• **Assigned task**: Copy each line of the entries below that contains the string "Save".

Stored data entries
- - - -

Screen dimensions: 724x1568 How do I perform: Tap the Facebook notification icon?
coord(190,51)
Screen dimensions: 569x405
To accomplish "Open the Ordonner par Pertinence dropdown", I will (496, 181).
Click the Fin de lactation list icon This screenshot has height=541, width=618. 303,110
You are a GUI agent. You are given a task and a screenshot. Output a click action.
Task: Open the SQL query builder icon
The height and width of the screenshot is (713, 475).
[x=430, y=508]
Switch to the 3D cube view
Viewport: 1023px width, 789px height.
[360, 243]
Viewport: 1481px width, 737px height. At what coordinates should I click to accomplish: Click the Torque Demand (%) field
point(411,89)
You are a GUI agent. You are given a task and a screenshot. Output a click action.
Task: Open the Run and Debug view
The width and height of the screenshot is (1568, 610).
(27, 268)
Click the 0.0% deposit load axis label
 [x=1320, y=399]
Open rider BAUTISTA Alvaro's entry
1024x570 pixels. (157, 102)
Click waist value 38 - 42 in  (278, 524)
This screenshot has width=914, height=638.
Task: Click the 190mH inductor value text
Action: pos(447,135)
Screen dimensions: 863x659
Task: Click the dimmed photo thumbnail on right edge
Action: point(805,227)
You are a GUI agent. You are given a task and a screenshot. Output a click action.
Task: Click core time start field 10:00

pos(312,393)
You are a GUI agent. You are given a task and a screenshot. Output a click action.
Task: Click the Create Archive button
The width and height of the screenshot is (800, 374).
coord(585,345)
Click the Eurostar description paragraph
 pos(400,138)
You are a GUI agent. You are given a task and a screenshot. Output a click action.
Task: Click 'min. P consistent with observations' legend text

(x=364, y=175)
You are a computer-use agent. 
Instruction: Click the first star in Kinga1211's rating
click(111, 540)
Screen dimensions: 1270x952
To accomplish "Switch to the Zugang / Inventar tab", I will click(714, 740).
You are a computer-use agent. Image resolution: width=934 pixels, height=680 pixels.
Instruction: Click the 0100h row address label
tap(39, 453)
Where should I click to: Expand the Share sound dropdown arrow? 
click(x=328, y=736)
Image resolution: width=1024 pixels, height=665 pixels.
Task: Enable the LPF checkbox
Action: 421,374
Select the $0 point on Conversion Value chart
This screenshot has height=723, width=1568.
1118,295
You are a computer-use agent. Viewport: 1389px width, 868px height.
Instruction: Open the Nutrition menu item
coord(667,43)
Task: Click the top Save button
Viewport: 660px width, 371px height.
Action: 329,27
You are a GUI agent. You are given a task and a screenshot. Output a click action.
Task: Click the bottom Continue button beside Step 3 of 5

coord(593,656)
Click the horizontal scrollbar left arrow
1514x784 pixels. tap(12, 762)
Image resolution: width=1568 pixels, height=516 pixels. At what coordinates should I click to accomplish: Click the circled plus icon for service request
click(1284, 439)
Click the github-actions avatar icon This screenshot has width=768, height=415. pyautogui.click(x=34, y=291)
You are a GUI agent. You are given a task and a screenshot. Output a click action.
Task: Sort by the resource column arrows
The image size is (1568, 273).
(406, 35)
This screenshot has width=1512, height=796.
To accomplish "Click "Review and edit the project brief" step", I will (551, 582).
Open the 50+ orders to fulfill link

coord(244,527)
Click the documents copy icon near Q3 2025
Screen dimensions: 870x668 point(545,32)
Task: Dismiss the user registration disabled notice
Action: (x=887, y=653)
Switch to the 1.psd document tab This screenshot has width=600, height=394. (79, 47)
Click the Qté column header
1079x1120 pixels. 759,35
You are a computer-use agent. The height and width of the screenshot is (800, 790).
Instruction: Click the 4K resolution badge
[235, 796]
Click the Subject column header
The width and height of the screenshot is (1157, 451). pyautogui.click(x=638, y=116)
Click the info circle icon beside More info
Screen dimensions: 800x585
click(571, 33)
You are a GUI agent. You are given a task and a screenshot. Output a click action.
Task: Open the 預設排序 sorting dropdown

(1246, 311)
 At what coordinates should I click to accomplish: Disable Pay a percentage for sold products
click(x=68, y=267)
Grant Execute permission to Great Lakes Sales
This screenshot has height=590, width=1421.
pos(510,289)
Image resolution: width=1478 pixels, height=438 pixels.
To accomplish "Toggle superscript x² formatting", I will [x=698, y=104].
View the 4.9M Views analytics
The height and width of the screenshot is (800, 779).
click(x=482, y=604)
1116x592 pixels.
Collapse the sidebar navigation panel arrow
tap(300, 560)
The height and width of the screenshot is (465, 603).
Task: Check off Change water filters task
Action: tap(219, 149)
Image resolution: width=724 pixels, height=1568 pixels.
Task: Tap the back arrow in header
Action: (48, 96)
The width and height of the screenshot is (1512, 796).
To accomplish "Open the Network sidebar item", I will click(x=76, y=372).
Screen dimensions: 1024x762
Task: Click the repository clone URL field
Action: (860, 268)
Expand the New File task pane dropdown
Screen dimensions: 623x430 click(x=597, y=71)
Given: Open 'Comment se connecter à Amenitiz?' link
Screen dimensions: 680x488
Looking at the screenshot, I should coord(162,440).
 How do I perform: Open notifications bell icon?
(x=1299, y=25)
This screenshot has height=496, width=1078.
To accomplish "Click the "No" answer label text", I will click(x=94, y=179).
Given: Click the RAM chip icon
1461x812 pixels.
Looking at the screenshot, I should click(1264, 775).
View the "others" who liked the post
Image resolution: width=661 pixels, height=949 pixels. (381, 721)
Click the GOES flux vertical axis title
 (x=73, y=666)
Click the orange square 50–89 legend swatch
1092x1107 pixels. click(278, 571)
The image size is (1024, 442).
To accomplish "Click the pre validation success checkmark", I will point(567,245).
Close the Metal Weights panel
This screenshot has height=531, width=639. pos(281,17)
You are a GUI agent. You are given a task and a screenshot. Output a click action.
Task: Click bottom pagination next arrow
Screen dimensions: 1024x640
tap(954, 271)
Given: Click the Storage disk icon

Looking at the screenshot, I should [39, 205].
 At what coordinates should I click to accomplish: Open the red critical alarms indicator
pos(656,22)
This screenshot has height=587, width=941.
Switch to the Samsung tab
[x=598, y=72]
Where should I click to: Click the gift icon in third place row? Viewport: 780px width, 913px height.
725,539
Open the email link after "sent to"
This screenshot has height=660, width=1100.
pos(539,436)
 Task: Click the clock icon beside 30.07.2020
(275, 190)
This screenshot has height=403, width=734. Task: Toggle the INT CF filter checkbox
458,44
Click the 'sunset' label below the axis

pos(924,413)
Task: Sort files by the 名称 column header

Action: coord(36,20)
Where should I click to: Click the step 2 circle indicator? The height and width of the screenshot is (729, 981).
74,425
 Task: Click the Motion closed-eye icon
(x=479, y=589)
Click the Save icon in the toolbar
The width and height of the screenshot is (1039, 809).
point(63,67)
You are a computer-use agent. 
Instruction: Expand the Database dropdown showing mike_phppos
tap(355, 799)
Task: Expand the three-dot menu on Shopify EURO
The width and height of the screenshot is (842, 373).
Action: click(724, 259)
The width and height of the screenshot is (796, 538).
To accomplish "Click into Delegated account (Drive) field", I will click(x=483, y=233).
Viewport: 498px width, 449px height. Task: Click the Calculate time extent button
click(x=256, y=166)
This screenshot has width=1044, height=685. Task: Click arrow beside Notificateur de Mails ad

- - - -

• **Exercise response**:
Task: Click the top Save button
Click the Save icon in the toolbar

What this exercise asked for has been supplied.